In a recent case involving millions in potential damages, the Supreme Court of the State of New York (County of Nassau) ruled that an employee who was involved in routine maintenance was not entitled to certain protections under New York’s Labor Law.
The employee had fallen off a 20-foot ladder, and suffered severe injuries, including brain damage.
Attorneys from Traub Eglin Lieberman Starus LLP represented the employer and, on motion for summary judgment, were able to demonstrate to the court that because the employee was not making substantial changes to the building, he was not entitled to extraordinary protections under New York’s Labor Law.
The court agreed, and dismissed the entire case with prejudice.
Attorneys Robert Leff and Denis Farrell of TELS, who represented Regent Properties, argued that New York Labor Law only applies to the “erection, demolition, repairing, altering, painting, cleaning or pointing of a building or structure.” The Labor Law does not apply to “routine maintenance” activities.
The attorneys characterized the decision as “encouraging” for employers in that it arguably demonstrates that the trend of restricting the reach of the Labor Law as set forth in recent decisions of the New York State Court of Appeals is having an impact at the trial level.
While open to interpretation, TELS attorneys said this case and others like it may demonstrate a trend towards a narrowing, more restrictive view of the Labor Law.
The defendant in this case was Montauk Properties, owner of a shopping center which included a store that had been vacant for approximately 15 years. Montauk Properties retained Regent Management to work as the property manager for the development.
One of Regent’s employees was trying to stuff small pieces of insulation into three small cracks in the wall of the vacant store. These pieces of insulation were about the size of a standard letter-size piece of paper. Neighboring tenants had requested the insulation, since birds were getting into their store from cracks in the wall.
On the very same day, several Regent employees were working in the basement of the store dismantling a boiler. Only six months before, the interior sheetrock walls of the store had been removed.

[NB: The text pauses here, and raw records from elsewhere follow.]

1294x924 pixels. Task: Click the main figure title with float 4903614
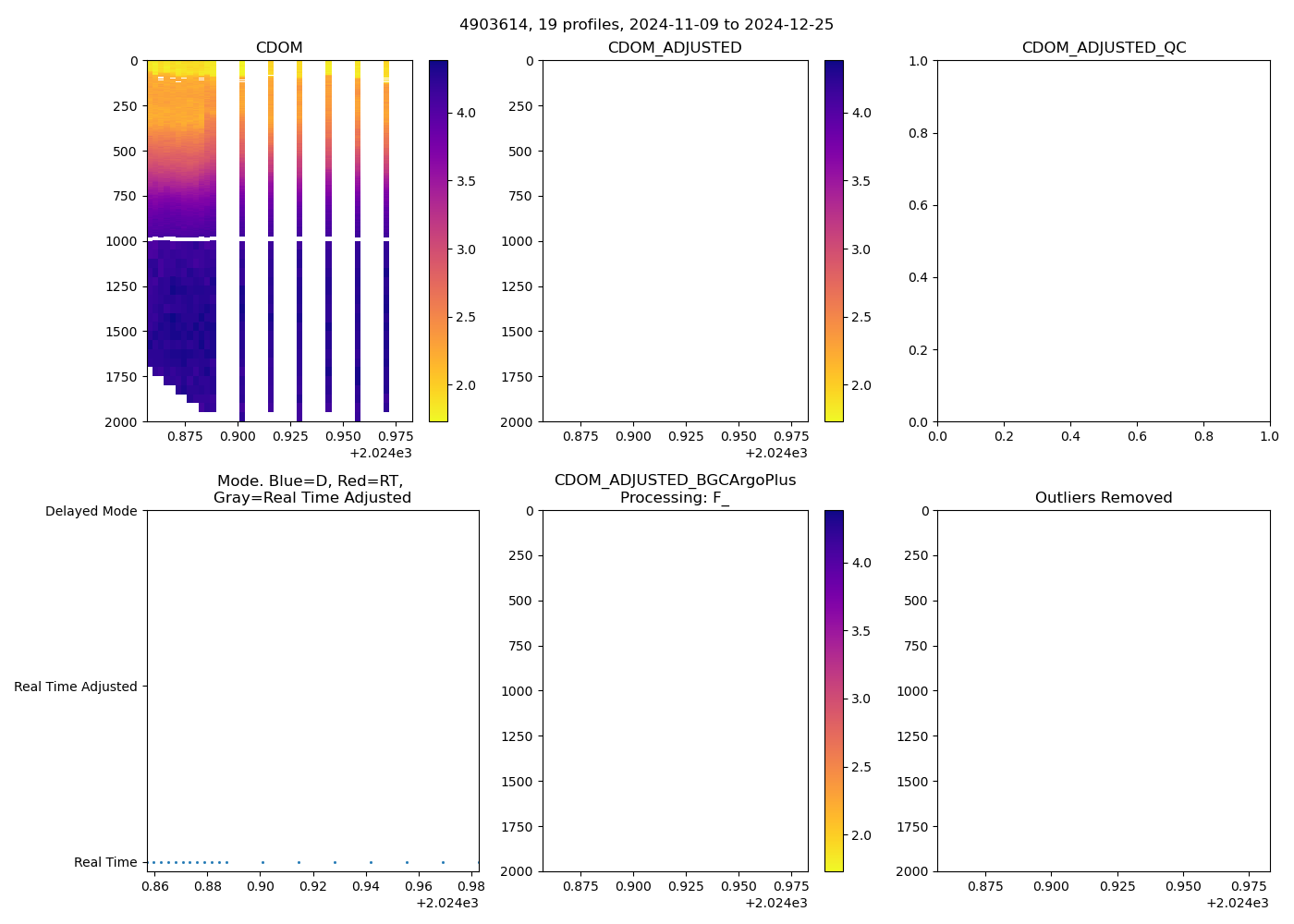click(646, 25)
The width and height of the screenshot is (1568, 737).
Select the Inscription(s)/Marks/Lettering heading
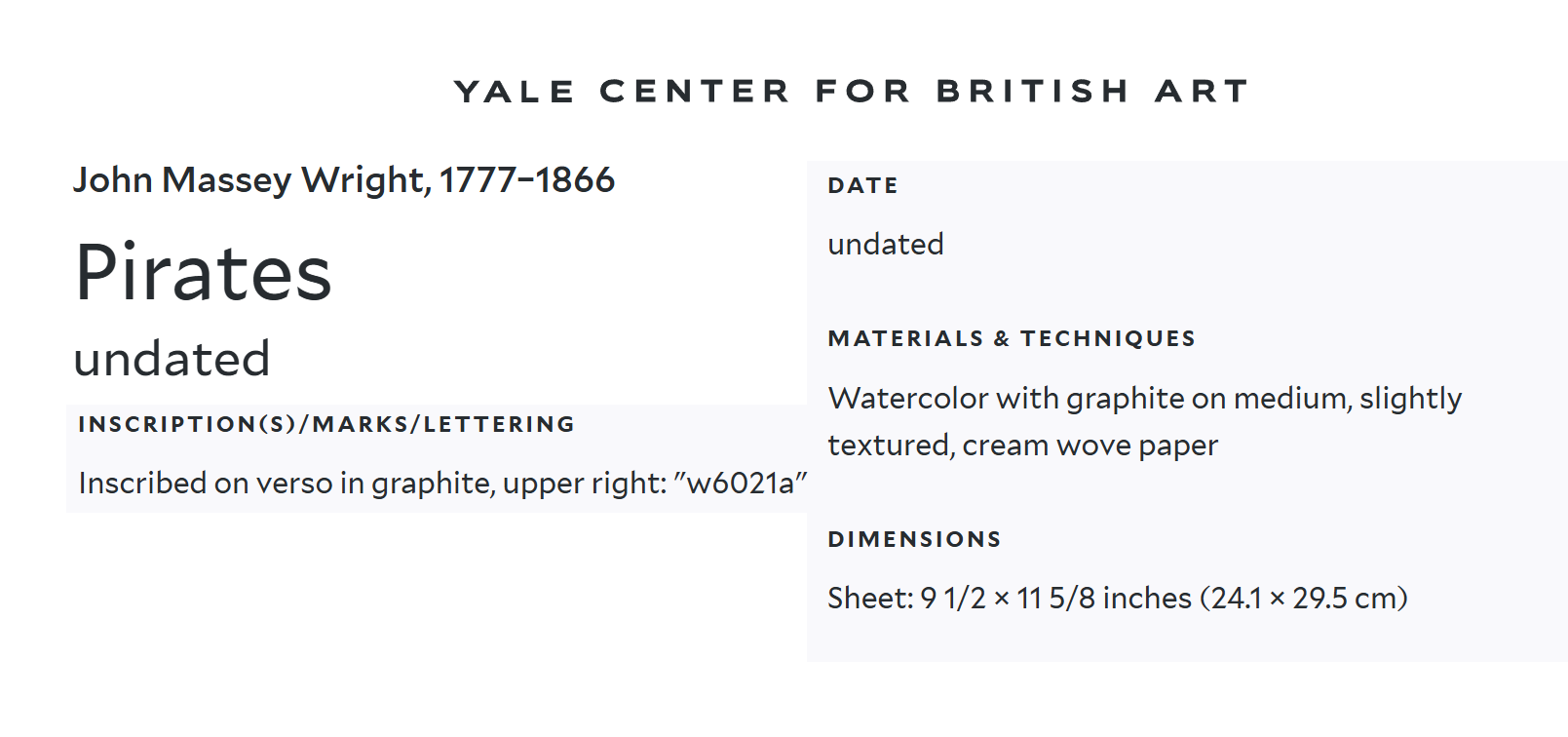(326, 424)
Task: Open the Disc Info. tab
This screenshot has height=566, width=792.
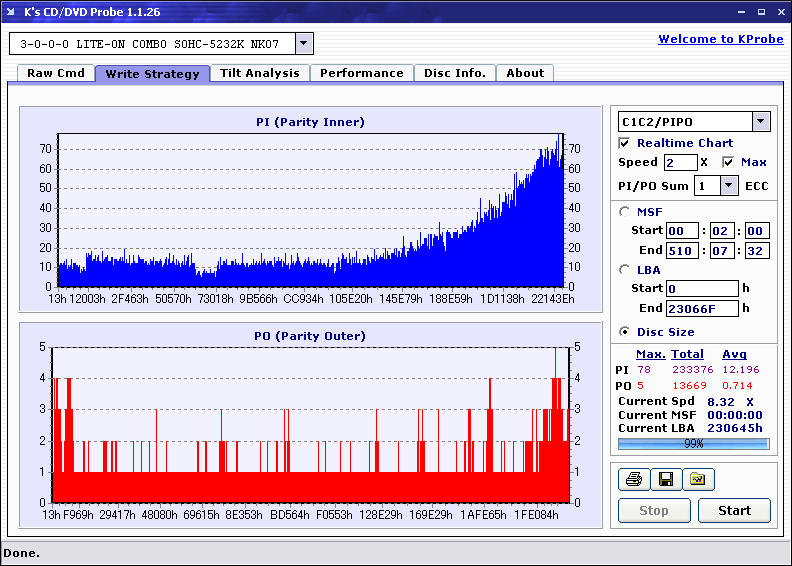Action: pos(455,73)
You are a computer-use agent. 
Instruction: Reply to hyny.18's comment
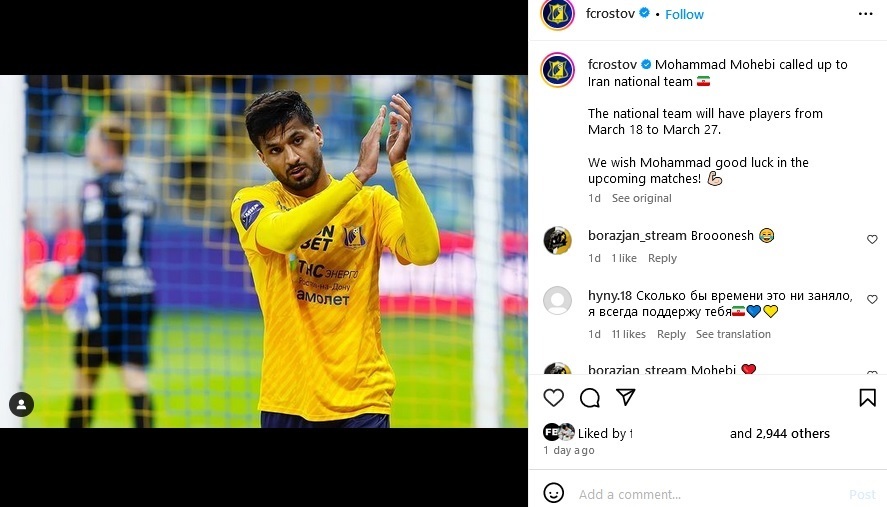coord(671,334)
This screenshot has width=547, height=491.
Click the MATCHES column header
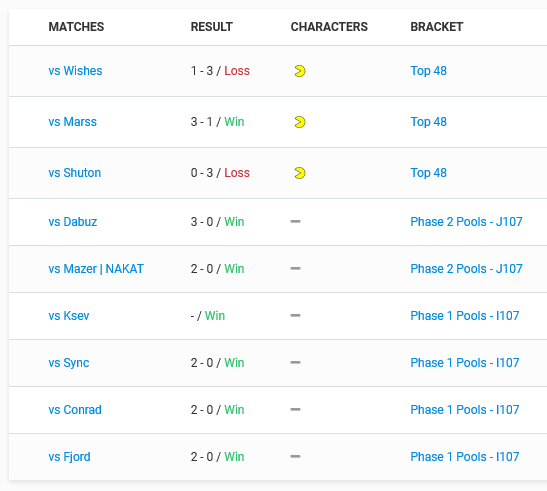(x=76, y=27)
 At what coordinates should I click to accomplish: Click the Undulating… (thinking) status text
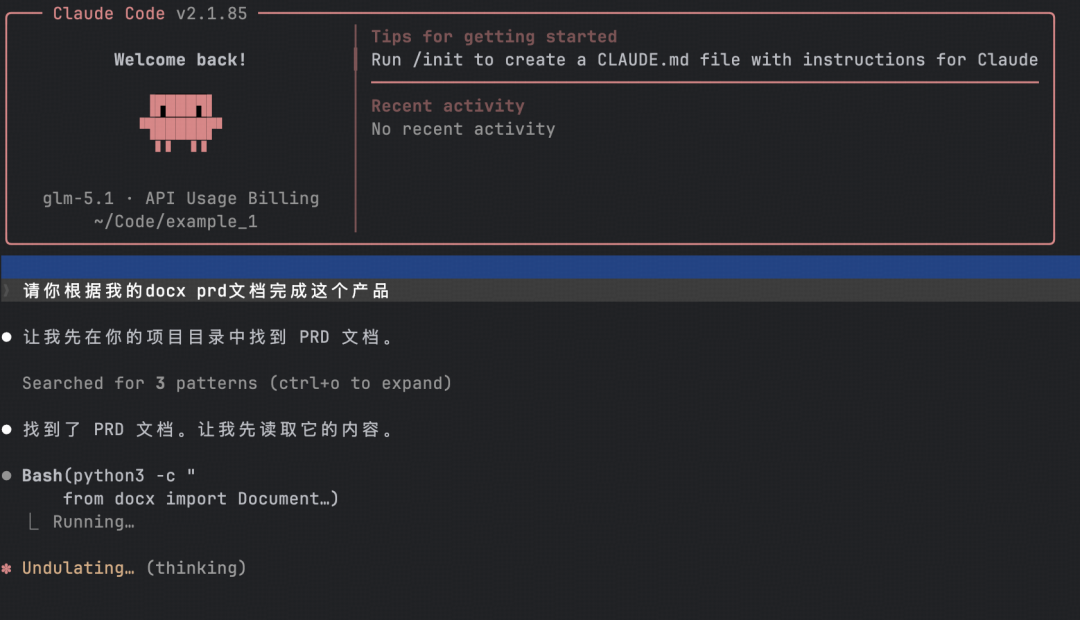(x=134, y=568)
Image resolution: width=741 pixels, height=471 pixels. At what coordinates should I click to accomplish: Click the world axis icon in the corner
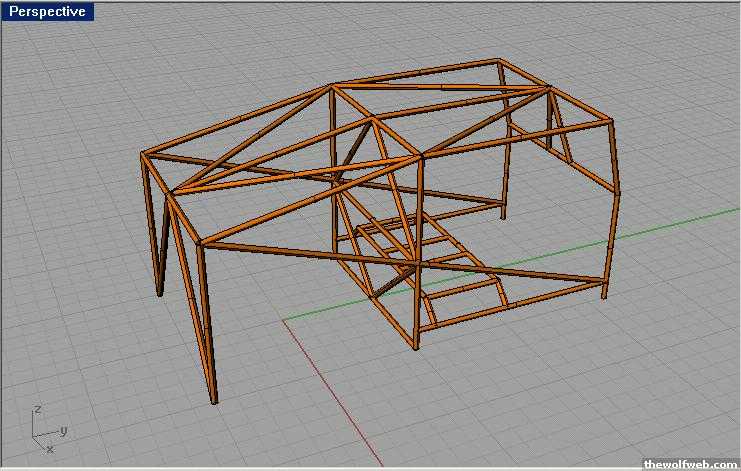click(42, 428)
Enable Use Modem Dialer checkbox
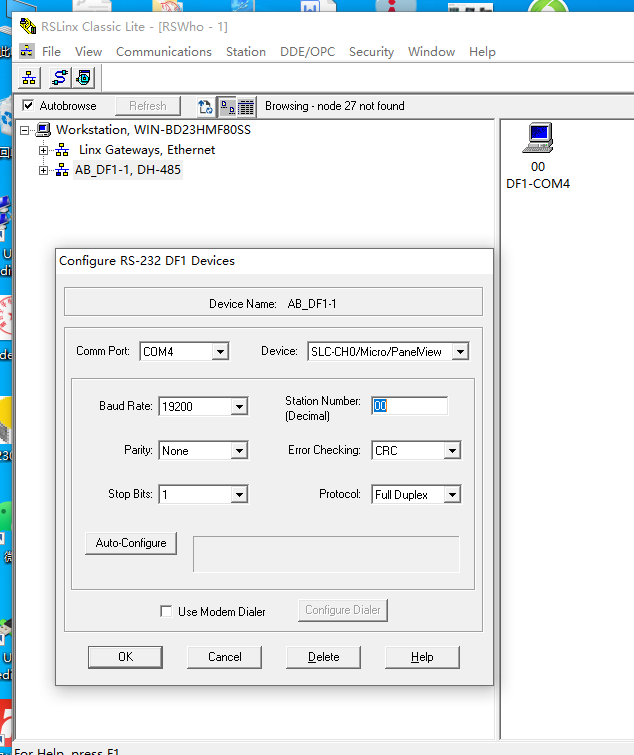Image resolution: width=634 pixels, height=755 pixels. (x=166, y=611)
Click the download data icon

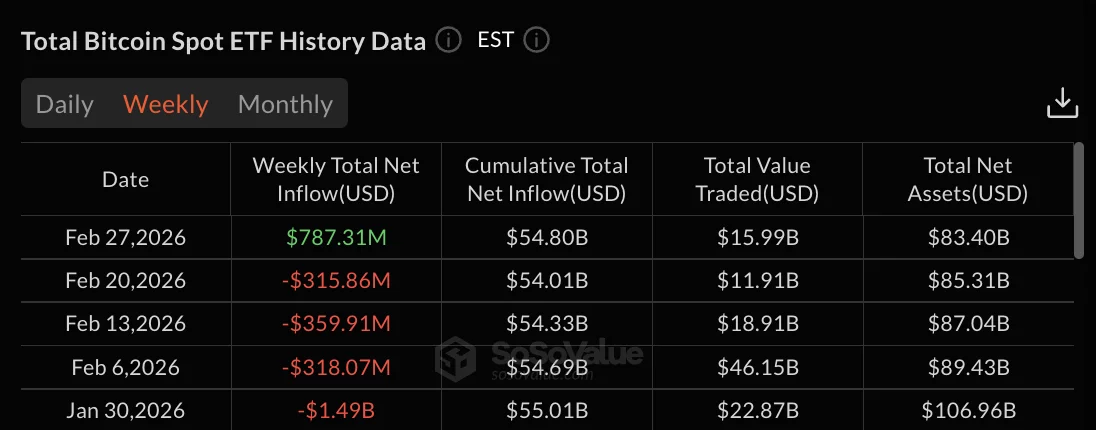click(x=1062, y=103)
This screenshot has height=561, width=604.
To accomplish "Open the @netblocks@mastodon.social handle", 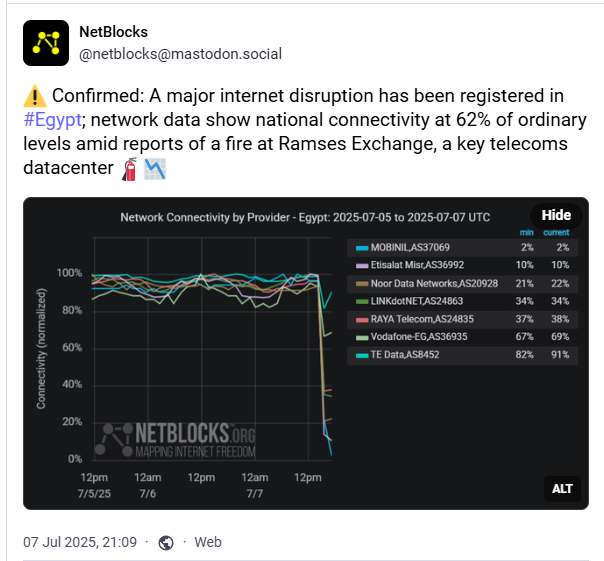I will (x=180, y=54).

The Regent employee used a 20 foot extension ladder to install these paper-size pieces of insulation. He placed the ladder against the wall below a crack near the ceiling. After ascending the ladder, the bottom suddenly slid away, causing the employee to fall nearly 20 feet, sustaining severe injuries and brain damage.
The employee who fell eventually sued Montauk Properties, asserting violations of New York State Labor Law §240(1), §241(6) and §200, as well as common law negligence. Upon closer examination of Regent’s liability coverage, Montauk qualified as an additional insured. Montauk then commenced a third-party action against Regent seeking contractual indemnification for any judgment above the carrier’s policy limit, which was $1 million.
While the motion for dismissal was pending, the plaintiff made a policy limit demand from Regent’s insurance carrier, and sought additional funds from Montauk’s primary insurance carrier. Montauk’s insurer demanded that Regent’s insurance carrier settle the matter within its policy limit.
In the end, the trial court granted Regent’s motion dismissing the case in its entirety. In dismissing the case, the court noted that the Labor Law only applies to the “erection, demolition, repairing, altering, painting, cleaning or pointing of a building or structure.” The court determined that based on the evidence submitted, the plaintiff was not engaged in any of these activities but was performing “routine maintenance.”
The court held that an application of a small amount of insulation into a space with one’s hands is not a significant physical change to the building’s configuration or composition so as to constitute an alteration under the Labor Law.
As to the plaintiff’s argument that his activities were part of a larger renovation project, to the extent the store had been “gutted,” that had occurred over six months prior to the accident and, thus, had no connection to plaintiff’s activities on that day.
The case was James v. Montauk Properties, LLC., et ano. (Court Index No. 6558/04).